Can take the form of an informal discussion or a formal meeting between designer and client. Discussion can include details in regards the requirements of the project, timescale, budget considerations etc. This can be a good time for the designer to find out as much information about the client and their business as possible. For example, who are the companies main competitors? Does the company have a set of brand guidelines that should be followed? What message should this piece of work send out? Exclusive? Cool? The more information the designer can gather at this stage, the more time can be saved later.
Research and Development
Next the designer will spend some time reviewing the brief and background information before even beginning to think about designing anything. Research can include aims, competitors, target markets etc.
This is a very important part of the design process – if research is neglected this can create huge problems later on. The designer might produce a logo that looks remarkably similar to a direct competitors logo without even realising it – not a clever look! However if the designer has taken part in the briefing, then he should already have somewhat of a headstart here.
Research for designers can also include gathering ideas and inspiration, as well as gaining knowledge, both relating to the company, and also to design practice and theory.
Once all the research has been completed, draft concepts and preliminary designs are produced (usually sketched on paper at this stage).
The most effective design solutions will then be selected from the preliminary sketches. These designs will then be developed further. They may be brought into a computer-aided design programme (such as Adobe illustrator) and rendered in more detail.
The designer will then present the chosen design concepts to the client, talking them through the design process and explaining key design decisions.
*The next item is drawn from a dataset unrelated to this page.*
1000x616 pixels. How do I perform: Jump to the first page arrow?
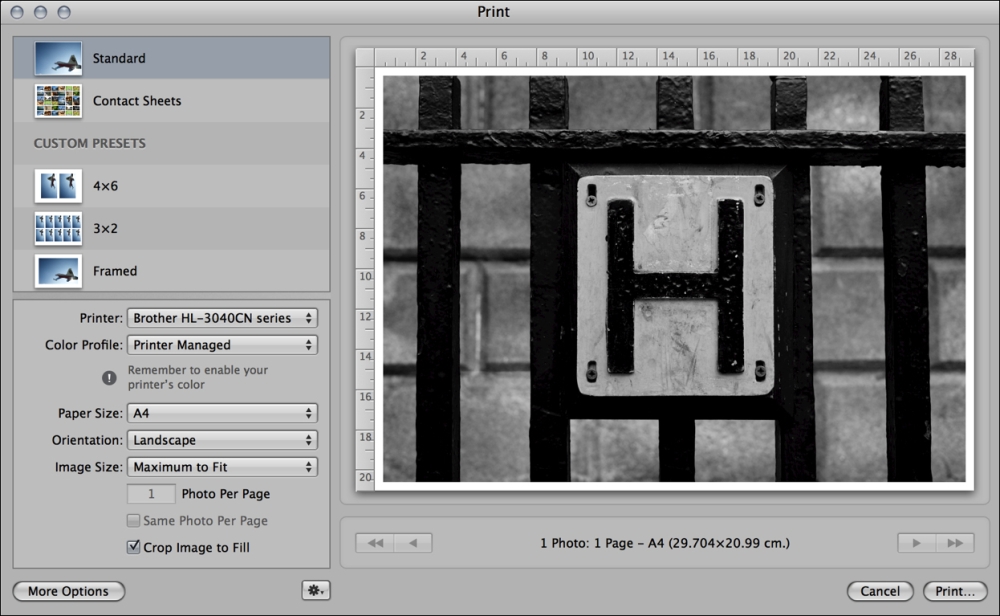pos(376,543)

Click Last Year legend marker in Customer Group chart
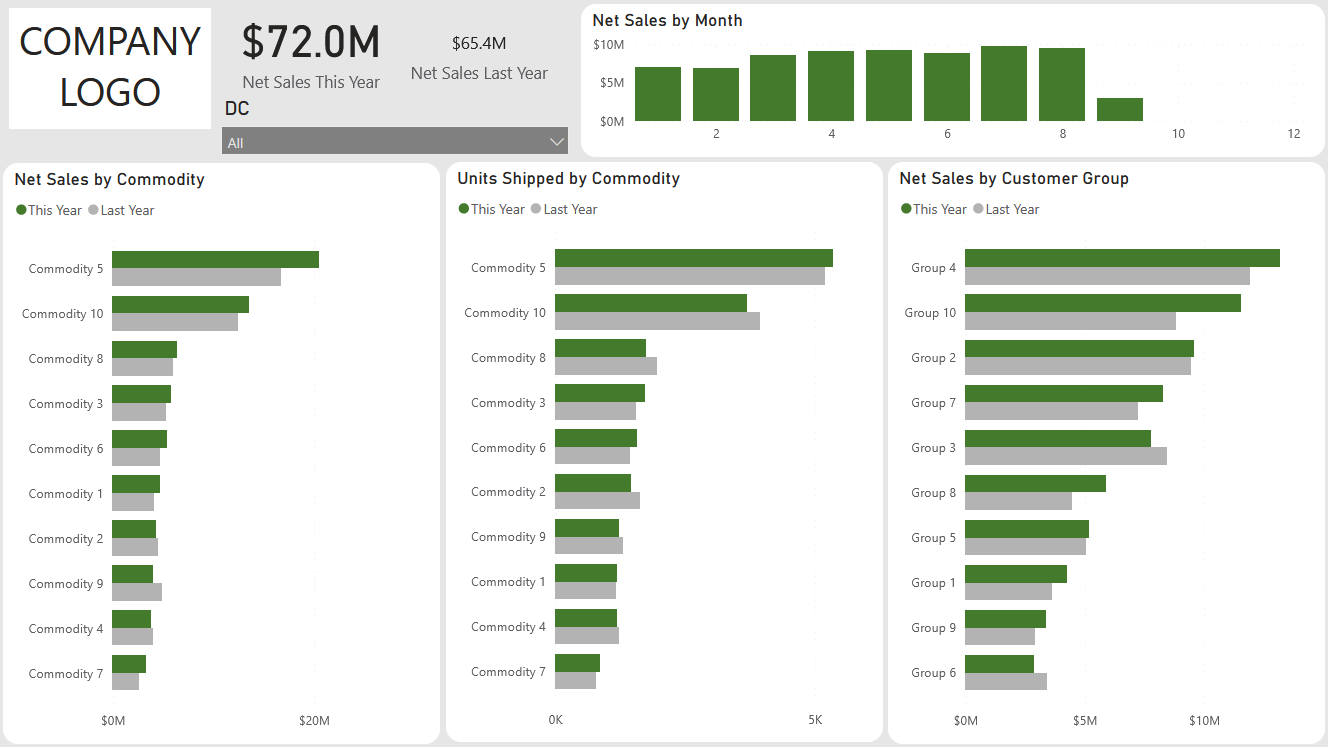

The client will be invited to give their opinion on the design. The design will then be compared to the requirements as set out in the brief.
The design will be amended in relation to feedback from the client and final proofs of the artwork will then be sent to the client for approval.
All that is left for the designer to do now is to send the artwork to a commercial printer, or in the case of web design to pass the project on to the developers/coders who will turn the design into a fully-functional website.
In general these are the phases that a design project will go through, however depending on the type of project (and budget) may involve more, or less, stages. This brings us to the topic of cheap set-price design. You will probably have seen companies/designers offering “Logos for £50!” Well I’m sure you can guess the sort of quality of work that will be on offer here. For a start there will almost certainly be no research involved, and in a worst-case scenario there may not even be any actual design work involved – besides ripping off an already existing design. The old saying “You get what you pay for” is particularly applicable to graphic design. The invisible elements such as research can take up a lot of time, but for a successful solution to your design problems they are an essential stage of the design process.